O'KEEFE GEORGIA (1887-1986)
Nationality : American
Activity: Painter
Price range: Between $ 100,000 and 2 million
Born in Sun Prairie, Wisconsin, Georgia 0'Keefe studied painting with William Chase, Vanderpoel and Arthur W. Dow before meeting in 1916 Alfred Stieglitz, a famous photographer and collector. At that time her work was based on a kind of analysis of natural rendering with the ambition of only keeping an emotional essence in it.
O'Keefe always flirted with abstraction and was surely a pioneer of what was called Minimal art, which blossomed during the 1960s, especially when she painted her “Blue lines” as soon as the year 1916, two years before Malevich produced his daring “White over white”.

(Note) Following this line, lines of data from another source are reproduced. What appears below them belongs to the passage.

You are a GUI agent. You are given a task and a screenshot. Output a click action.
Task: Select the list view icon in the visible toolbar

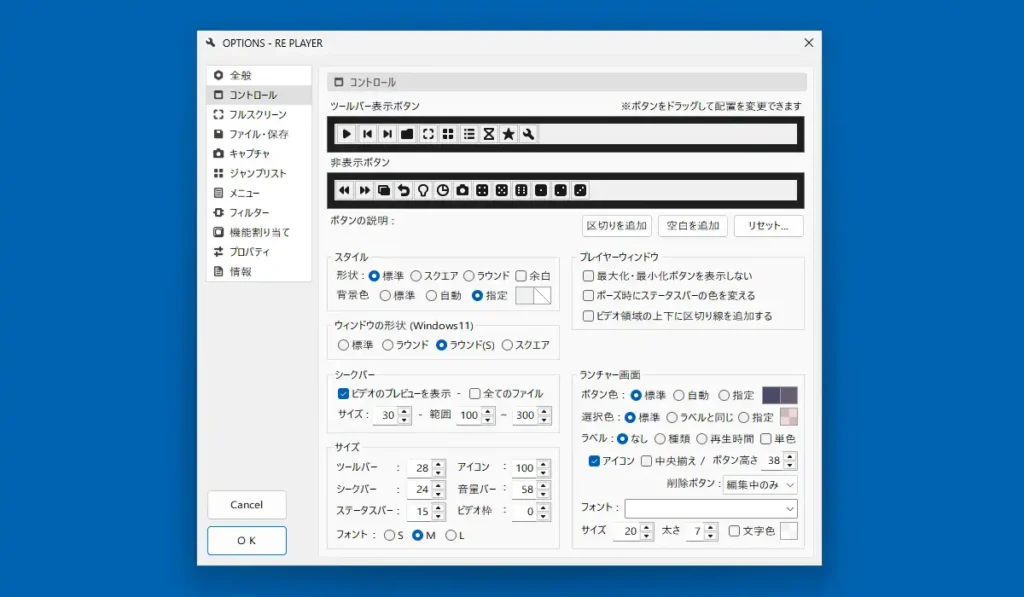pyautogui.click(x=468, y=133)
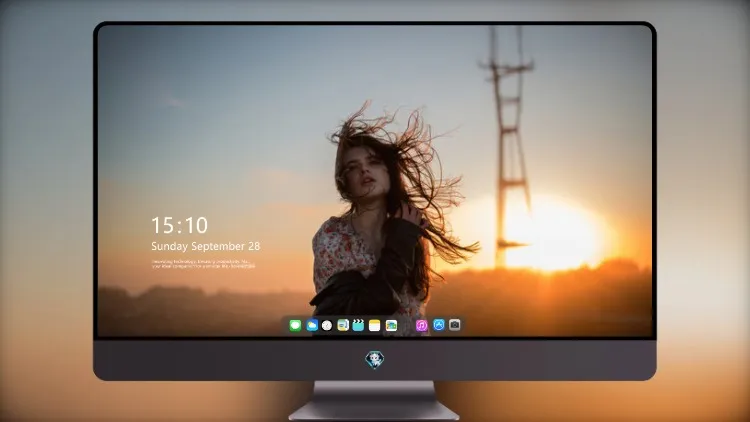Click the 15:10 clock widget
Screen dimensions: 750x422
click(179, 225)
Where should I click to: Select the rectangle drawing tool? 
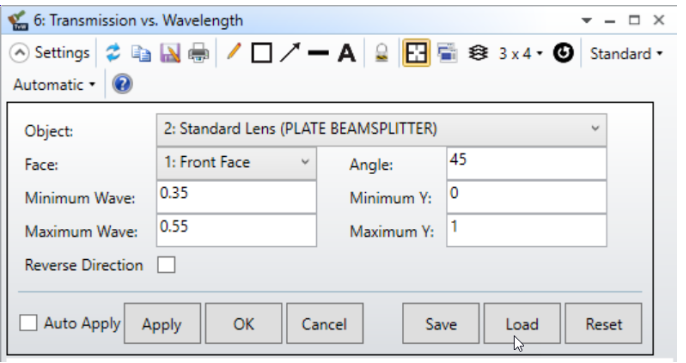tap(262, 53)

Clinging to austerity and essential spiritualism, she tackled during the 1920s the flower theme in accepting the fact that the flat surface of the canvas, which in her view had as much importance as the subject represented, was considered primarily as a pretext as in her “Mountains” or “Bones” or her famous “Window on the Lake George” of 1929, a work exhaling purity.
Her role as a precursor of Minimal art was obvious but her work, notably the representation of gigantic flowers, also had some parenthood with a kind of instinctive Surrealism somewhat naive in style, felt in the landscapes and vegetation she painted in the region of New-Mexico.
O'Keefe took part in many exhibitions in the U.S and abroad and had some retrospective shows in Chicago in 1943 and in Fort Worth in 1966. Not much known in Europe, she was considered from the late 1950s in the U.S as one of the main founders of the modern American school of painting.